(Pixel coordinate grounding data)
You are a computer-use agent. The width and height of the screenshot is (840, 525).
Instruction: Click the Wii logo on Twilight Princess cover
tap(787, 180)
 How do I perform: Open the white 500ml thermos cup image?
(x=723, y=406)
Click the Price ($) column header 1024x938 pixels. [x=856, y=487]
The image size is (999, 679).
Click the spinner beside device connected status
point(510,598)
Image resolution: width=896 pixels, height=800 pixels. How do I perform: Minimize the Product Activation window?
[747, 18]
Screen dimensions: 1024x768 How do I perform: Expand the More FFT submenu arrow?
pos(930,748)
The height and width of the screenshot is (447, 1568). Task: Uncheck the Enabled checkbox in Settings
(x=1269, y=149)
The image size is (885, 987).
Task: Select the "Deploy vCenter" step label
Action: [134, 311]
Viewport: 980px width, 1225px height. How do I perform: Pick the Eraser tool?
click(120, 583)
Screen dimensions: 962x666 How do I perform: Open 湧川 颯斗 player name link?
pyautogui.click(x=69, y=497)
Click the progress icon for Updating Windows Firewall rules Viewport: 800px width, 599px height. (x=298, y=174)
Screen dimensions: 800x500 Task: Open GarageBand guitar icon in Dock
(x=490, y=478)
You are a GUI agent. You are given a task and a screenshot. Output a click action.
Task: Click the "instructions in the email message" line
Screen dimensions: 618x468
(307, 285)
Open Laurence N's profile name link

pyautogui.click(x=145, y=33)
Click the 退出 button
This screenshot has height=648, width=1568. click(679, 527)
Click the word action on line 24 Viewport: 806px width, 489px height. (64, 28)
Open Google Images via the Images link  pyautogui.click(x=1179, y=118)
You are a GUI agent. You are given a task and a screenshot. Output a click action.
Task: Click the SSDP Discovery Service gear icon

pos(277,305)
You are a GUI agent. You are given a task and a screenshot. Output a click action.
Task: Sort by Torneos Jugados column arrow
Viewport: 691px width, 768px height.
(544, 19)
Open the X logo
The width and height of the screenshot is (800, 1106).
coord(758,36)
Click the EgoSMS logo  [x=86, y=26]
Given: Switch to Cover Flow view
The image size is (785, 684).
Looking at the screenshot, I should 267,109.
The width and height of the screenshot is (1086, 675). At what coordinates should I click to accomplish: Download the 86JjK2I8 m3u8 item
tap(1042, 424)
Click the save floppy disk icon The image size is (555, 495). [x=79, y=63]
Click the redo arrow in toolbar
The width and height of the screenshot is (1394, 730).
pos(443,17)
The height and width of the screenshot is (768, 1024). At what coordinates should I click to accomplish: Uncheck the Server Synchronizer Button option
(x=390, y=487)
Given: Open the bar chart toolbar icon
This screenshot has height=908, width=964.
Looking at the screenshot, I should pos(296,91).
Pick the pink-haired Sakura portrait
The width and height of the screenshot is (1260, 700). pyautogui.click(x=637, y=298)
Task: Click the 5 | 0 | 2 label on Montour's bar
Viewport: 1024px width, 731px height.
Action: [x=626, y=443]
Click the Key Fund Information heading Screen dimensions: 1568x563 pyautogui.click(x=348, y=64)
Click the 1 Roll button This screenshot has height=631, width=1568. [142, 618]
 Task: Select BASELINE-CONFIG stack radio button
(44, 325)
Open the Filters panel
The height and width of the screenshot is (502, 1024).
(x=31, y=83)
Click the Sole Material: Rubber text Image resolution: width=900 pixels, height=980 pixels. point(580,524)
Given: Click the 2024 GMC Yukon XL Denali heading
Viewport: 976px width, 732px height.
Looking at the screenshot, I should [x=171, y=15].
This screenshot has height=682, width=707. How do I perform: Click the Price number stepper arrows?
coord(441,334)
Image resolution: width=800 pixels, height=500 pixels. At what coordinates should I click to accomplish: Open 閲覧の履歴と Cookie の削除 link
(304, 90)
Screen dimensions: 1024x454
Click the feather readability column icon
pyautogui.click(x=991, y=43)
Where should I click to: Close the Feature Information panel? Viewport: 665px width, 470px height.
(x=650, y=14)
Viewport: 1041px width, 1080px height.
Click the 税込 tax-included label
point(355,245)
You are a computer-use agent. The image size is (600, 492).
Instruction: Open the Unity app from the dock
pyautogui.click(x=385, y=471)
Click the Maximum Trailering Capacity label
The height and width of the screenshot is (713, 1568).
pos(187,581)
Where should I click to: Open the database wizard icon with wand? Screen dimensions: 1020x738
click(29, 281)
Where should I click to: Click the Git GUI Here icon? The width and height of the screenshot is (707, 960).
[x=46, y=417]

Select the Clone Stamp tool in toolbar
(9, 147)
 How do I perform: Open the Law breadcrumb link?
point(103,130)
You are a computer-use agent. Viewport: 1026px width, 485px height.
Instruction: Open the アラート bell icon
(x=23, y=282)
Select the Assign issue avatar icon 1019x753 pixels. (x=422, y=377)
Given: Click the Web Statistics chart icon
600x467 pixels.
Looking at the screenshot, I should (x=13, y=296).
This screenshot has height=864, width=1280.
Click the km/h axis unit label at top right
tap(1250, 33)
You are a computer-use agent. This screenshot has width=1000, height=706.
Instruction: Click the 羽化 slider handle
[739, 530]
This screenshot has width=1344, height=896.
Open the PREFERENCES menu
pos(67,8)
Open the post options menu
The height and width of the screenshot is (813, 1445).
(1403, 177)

▶ [WHAT THIS TASK INVOLVES]:
Look through the entries above and quote exactly the lines from the line with "Click the 退出 button" to the line with "Click the 1", counting both of those lines.

▶ [ANSWER SECTION]:
Click the 退出 button
This screenshot has height=648, width=1568. click(679, 527)
Click the word action on line 24 Viewport: 806px width, 489px height. (64, 28)
Open Google Images via the Images link  pyautogui.click(x=1179, y=118)
You are a GUI agent. You are given a task and a screenshot. Output a click action.
Task: Click the SSDP Discovery Service gear icon

pos(277,305)
You are a GUI agent. You are given a task and a screenshot. Output a click action.
Task: Sort by Torneos Jugados column arrow
Viewport: 691px width, 768px height.
(544, 19)
Open the X logo
The width and height of the screenshot is (800, 1106).
coord(758,36)
Click the EgoSMS logo  [x=86, y=26]
Given: Switch to Cover Flow view
The image size is (785, 684).
Looking at the screenshot, I should 267,109.
The width and height of the screenshot is (1086, 675). At what coordinates should I click to accomplish: Download the 86JjK2I8 m3u8 item
tap(1042, 424)
Click the save floppy disk icon The image size is (555, 495). [x=79, y=63]
Click the redo arrow in toolbar
The width and height of the screenshot is (1394, 730).
pos(443,17)
The height and width of the screenshot is (768, 1024). At what coordinates should I click to accomplish: Uncheck the Server Synchronizer Button option
(x=390, y=487)
Given: Open the bar chart toolbar icon
This screenshot has height=908, width=964.
Looking at the screenshot, I should pos(296,91).
Pick the pink-haired Sakura portrait
The width and height of the screenshot is (1260, 700). pyautogui.click(x=637, y=298)
Task: Click the 5 | 0 | 2 label on Montour's bar
Viewport: 1024px width, 731px height.
Action: [x=626, y=443]
Click the Key Fund Information heading Screen dimensions: 1568x563 pyautogui.click(x=348, y=64)
Click the 1 Roll button This screenshot has height=631, width=1568. [142, 618]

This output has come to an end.